Ad impressions will drop by 50% or more. CPMs will increase commensurately. ComScore 500 publishers will finally get the respect they deserve and recapture market share from their junky ad network rivals. Consumers will start noticing – dare I say liking? – display ads. Display will no longer be the red-headed stepchild in the shadow of direct response rival search or brand rival video. That's what we can look forward to in a world ruled by the viewable impression standard.

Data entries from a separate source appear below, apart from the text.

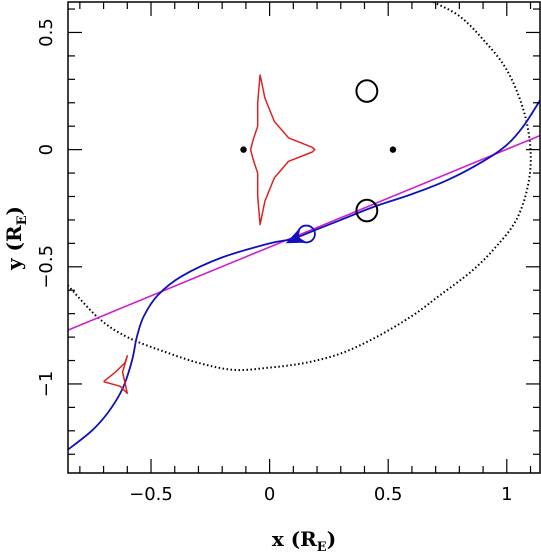 This screenshot has width=541, height=555. Describe the element at coordinates (46, 267) in the screenshot. I see `y-tick-label: −0.5` at that location.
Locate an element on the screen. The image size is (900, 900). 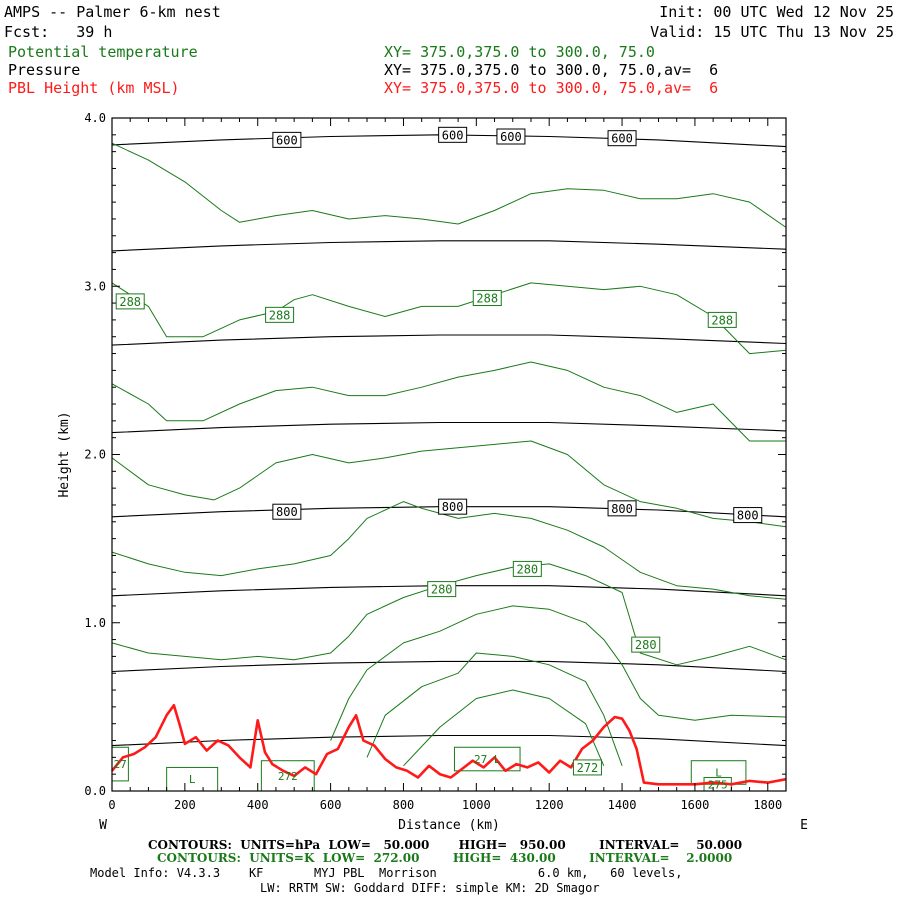
pressure-label-6: 800 is located at coordinates (622, 509).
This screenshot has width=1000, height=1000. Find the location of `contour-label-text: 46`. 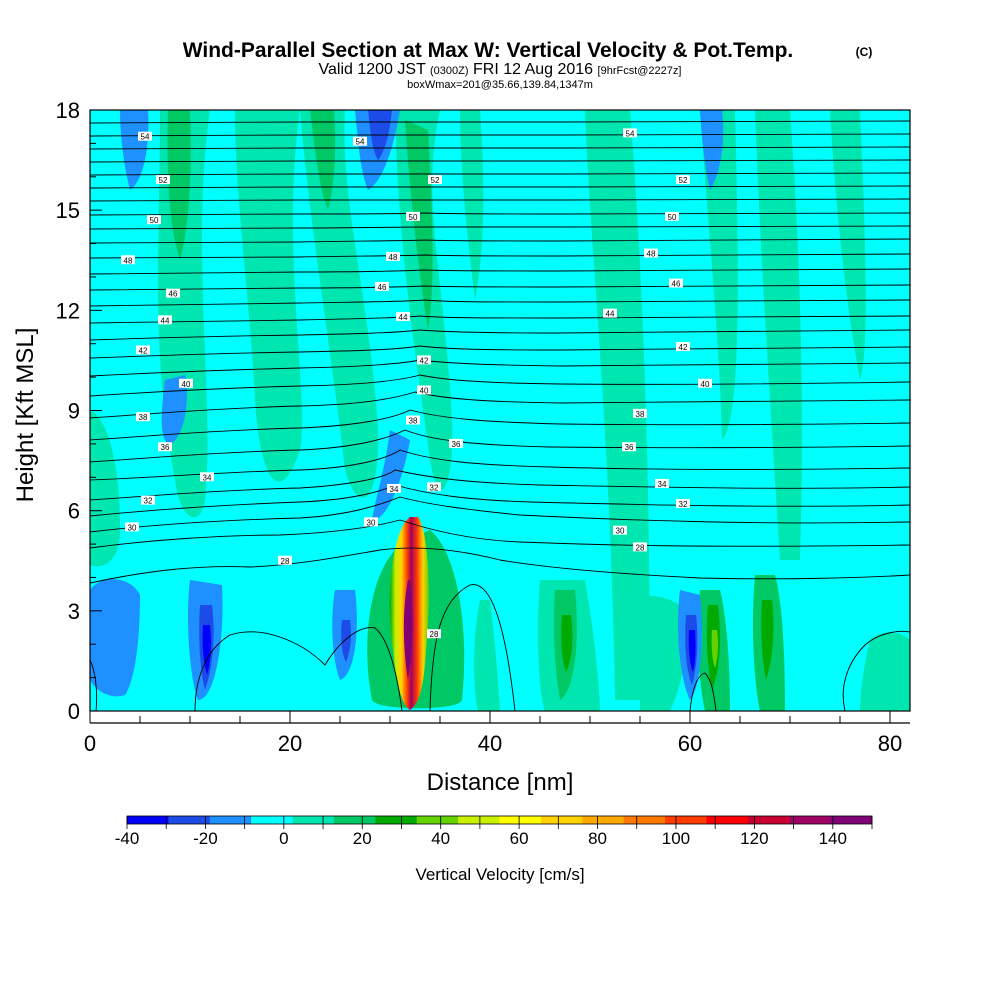

contour-label-text: 46 is located at coordinates (174, 294).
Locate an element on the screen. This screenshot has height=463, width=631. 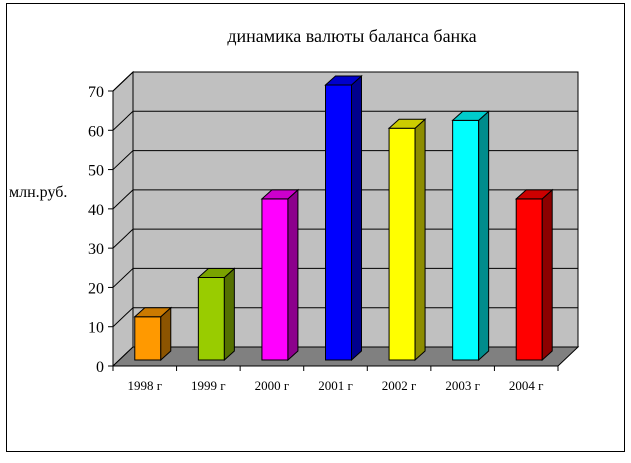
x-tick-label: 1998 г is located at coordinates (144, 386).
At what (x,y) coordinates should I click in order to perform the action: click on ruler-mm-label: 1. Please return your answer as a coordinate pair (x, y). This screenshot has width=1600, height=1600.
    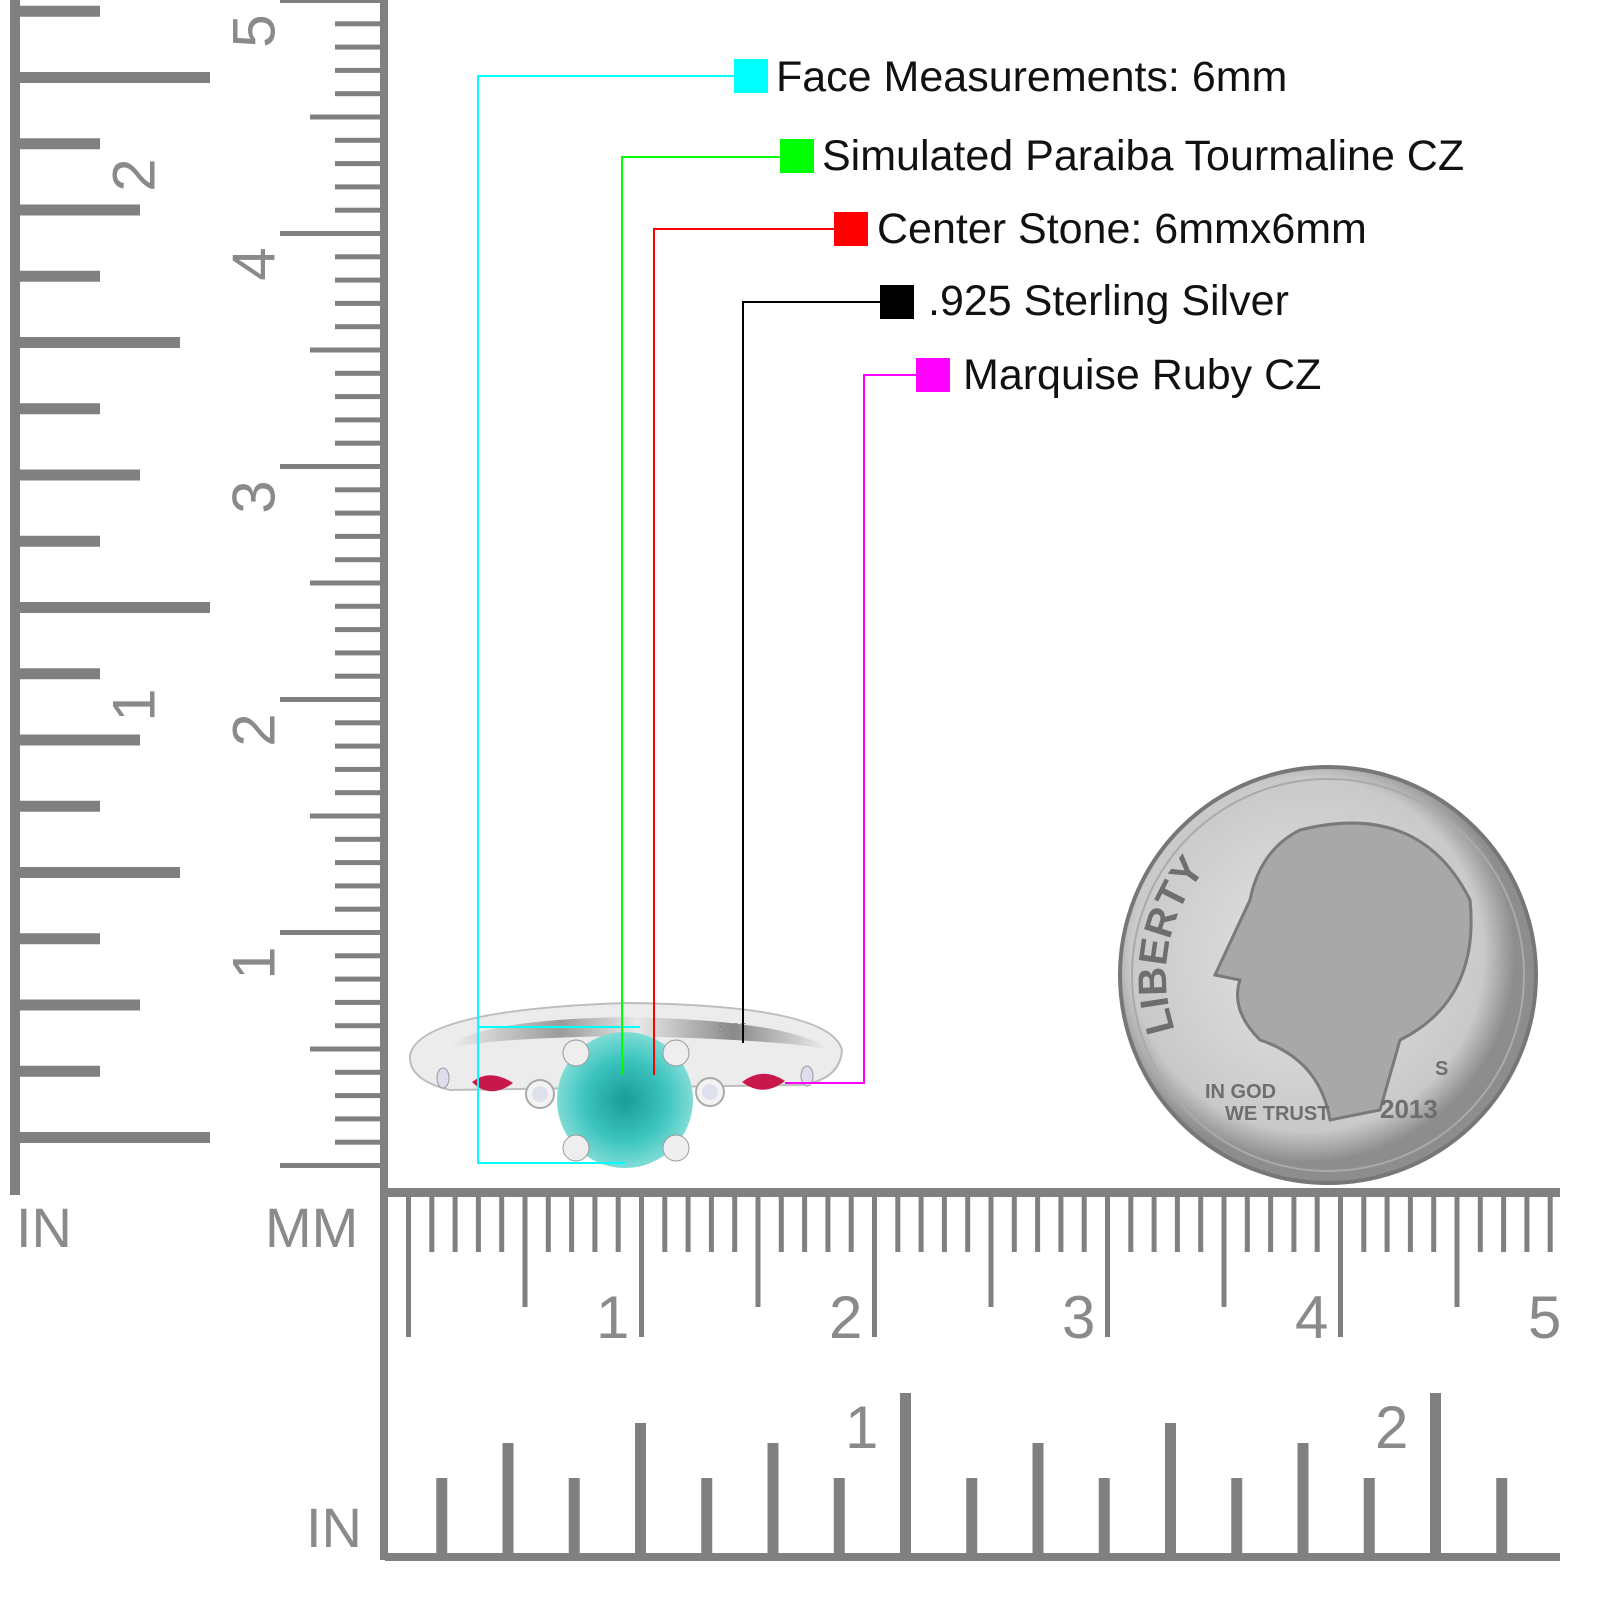
    Looking at the image, I should click on (254, 963).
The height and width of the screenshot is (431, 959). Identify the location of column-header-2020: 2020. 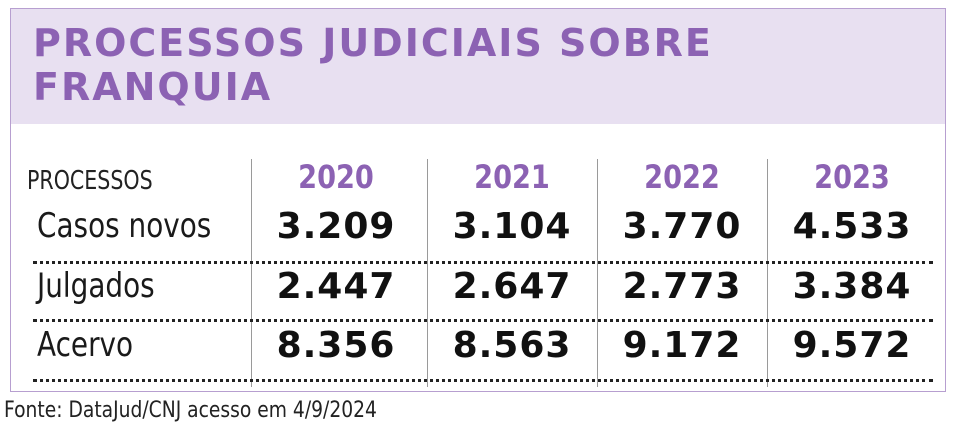
(336, 177).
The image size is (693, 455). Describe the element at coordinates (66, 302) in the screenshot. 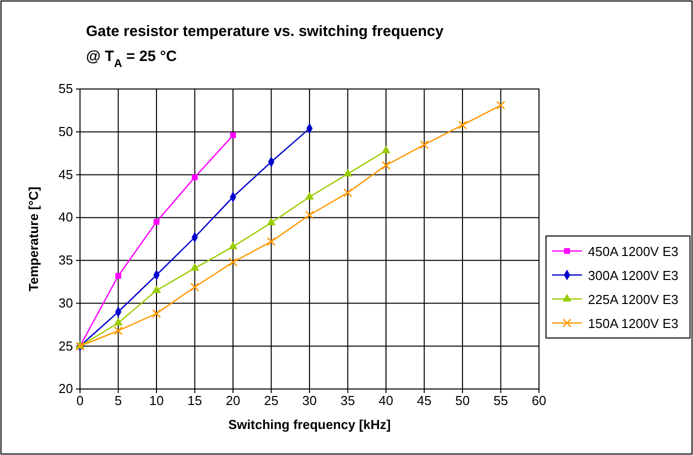

I see `y-tick-label: 30` at that location.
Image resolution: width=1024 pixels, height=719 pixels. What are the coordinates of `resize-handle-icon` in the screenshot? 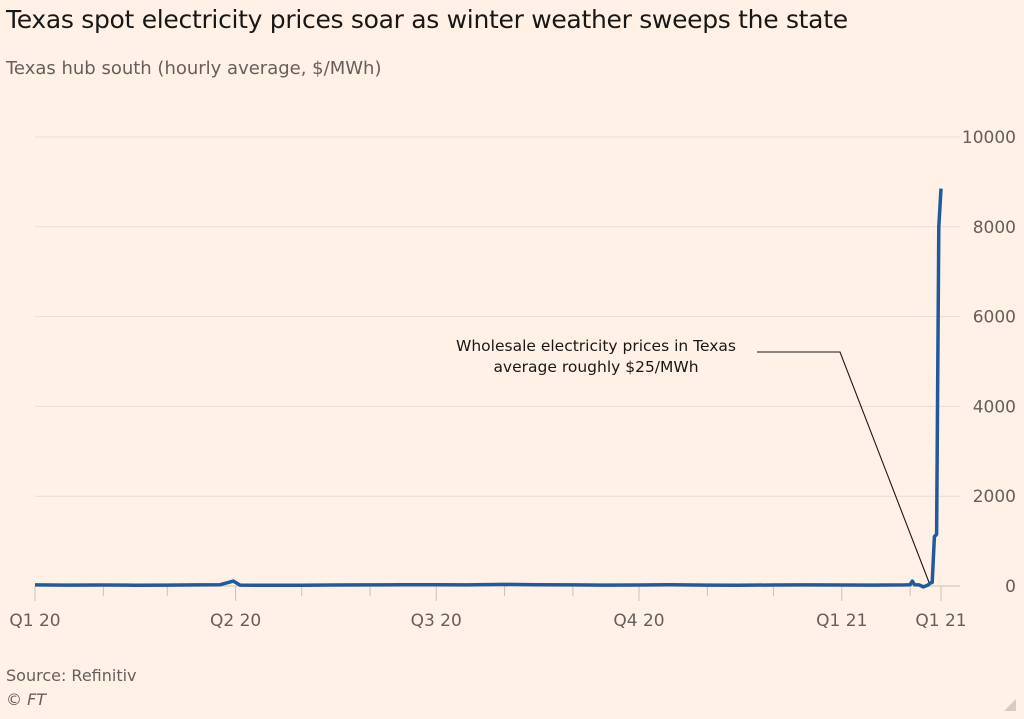 It's located at (1010, 705).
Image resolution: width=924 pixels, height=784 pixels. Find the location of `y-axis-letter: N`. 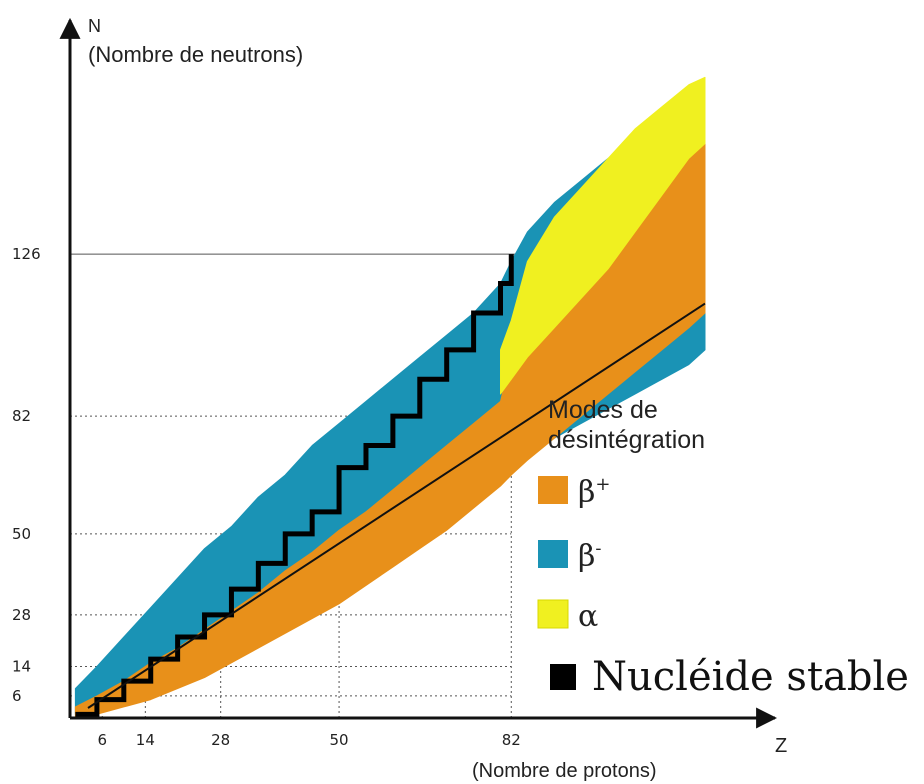

y-axis-letter: N is located at coordinates (94, 26).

Why am I on my high horse about viewable impressions? And why do I think it's such a big deal for the industry? Well, we in the display advertising world have a real problem, and it's been plaguing us since the earliest days of the medium: how to think about, understand, and make sense of the true value of a display ad impression. Our initial answer, back in the late 1990s, was to say, "Let's just measure what we can – clicks!" and our addiction to the click-through rate (CTR) as the key measure of display advertising's success – or more often failure – was born. We should all be kicking ourselves for that, and I know many of us are: We took a brand new marketing vehicle, ripe with promise and untainted by the rules of marketing channels that came before it, and turned it into a cheap, bottom-of-the-barrel direct response mechanism.

Who did this serve? No one.

It didn't serve publishers, who were – and still are – under constant pressure to prove that the display banners they sell in their premium, proprietary environments have intrinsic value.